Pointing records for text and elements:
━━━━━━━━━━━━━━━━━━━━━━━━━━━━━━

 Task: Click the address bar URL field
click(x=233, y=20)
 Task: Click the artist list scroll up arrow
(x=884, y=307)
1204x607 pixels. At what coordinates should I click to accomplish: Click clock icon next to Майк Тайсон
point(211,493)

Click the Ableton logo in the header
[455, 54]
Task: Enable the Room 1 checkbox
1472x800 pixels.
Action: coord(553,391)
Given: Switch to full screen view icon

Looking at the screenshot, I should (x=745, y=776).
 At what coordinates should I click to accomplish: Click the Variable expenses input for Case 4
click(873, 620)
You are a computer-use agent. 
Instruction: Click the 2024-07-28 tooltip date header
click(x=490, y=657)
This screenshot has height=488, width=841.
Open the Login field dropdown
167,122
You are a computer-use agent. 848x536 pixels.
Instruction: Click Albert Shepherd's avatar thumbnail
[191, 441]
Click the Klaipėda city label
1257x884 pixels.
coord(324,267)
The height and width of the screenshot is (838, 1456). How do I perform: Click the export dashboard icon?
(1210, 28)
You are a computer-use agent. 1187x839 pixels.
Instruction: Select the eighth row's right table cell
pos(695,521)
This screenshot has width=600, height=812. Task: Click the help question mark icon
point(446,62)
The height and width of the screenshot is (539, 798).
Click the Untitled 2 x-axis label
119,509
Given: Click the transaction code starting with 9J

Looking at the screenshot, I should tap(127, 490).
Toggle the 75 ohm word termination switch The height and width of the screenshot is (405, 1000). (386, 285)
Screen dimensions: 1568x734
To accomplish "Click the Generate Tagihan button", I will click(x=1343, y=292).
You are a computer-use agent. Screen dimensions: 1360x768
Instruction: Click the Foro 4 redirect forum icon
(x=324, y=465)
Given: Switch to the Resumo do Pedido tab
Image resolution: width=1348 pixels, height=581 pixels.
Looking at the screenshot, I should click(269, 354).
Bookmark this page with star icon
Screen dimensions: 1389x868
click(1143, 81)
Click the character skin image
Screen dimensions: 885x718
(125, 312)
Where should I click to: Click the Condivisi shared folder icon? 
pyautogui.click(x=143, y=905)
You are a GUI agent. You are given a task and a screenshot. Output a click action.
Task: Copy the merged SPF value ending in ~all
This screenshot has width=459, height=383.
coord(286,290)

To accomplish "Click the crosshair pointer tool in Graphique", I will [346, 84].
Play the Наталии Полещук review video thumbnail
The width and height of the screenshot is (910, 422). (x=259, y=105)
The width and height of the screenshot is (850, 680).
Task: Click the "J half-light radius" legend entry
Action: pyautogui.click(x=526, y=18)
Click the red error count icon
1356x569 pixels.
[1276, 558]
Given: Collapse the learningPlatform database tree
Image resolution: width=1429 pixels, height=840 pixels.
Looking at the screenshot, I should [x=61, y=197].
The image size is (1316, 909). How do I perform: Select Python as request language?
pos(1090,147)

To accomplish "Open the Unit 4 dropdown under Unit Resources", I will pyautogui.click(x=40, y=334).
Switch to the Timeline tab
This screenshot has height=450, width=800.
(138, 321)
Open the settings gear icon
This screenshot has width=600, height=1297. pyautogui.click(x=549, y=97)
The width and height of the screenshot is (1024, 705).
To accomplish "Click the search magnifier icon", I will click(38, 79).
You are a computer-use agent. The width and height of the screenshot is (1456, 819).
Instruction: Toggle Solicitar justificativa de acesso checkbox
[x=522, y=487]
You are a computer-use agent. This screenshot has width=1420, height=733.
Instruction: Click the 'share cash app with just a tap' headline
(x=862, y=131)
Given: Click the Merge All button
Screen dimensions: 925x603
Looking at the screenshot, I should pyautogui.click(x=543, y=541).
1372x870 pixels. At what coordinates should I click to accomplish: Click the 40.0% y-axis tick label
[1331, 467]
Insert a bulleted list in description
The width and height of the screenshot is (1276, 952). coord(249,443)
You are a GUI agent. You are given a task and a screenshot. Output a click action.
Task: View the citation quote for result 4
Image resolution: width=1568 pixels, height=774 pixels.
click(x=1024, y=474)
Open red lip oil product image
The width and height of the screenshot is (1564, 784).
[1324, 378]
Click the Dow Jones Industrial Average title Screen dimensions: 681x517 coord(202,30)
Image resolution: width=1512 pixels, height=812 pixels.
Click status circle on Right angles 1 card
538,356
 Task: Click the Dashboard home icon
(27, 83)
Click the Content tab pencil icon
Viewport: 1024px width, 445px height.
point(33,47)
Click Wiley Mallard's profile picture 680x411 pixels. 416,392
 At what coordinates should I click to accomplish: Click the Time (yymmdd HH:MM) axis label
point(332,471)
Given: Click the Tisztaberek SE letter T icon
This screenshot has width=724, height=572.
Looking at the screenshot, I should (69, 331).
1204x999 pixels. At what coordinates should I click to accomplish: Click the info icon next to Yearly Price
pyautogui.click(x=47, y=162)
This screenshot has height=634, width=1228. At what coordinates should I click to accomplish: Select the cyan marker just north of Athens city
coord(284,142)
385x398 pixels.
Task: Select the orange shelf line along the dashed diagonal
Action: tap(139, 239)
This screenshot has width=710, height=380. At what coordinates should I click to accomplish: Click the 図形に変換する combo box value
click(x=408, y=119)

━━━━━━━━━━━━━━━━━━━━━━━━━━━━━━

### Your objective
Pull out each line of the records above that contains the word "label". Case matters.

### Output of the exercise
Click the Klaipėda city label
Click the Untitled 2 x-axis label
1372x870 pixels. At what coordinates should I click to accomplish: Click the 40.0% y-axis tick label
 At what coordinates should I click to accomplish: Click the Time (yymmdd HH:MM) axis label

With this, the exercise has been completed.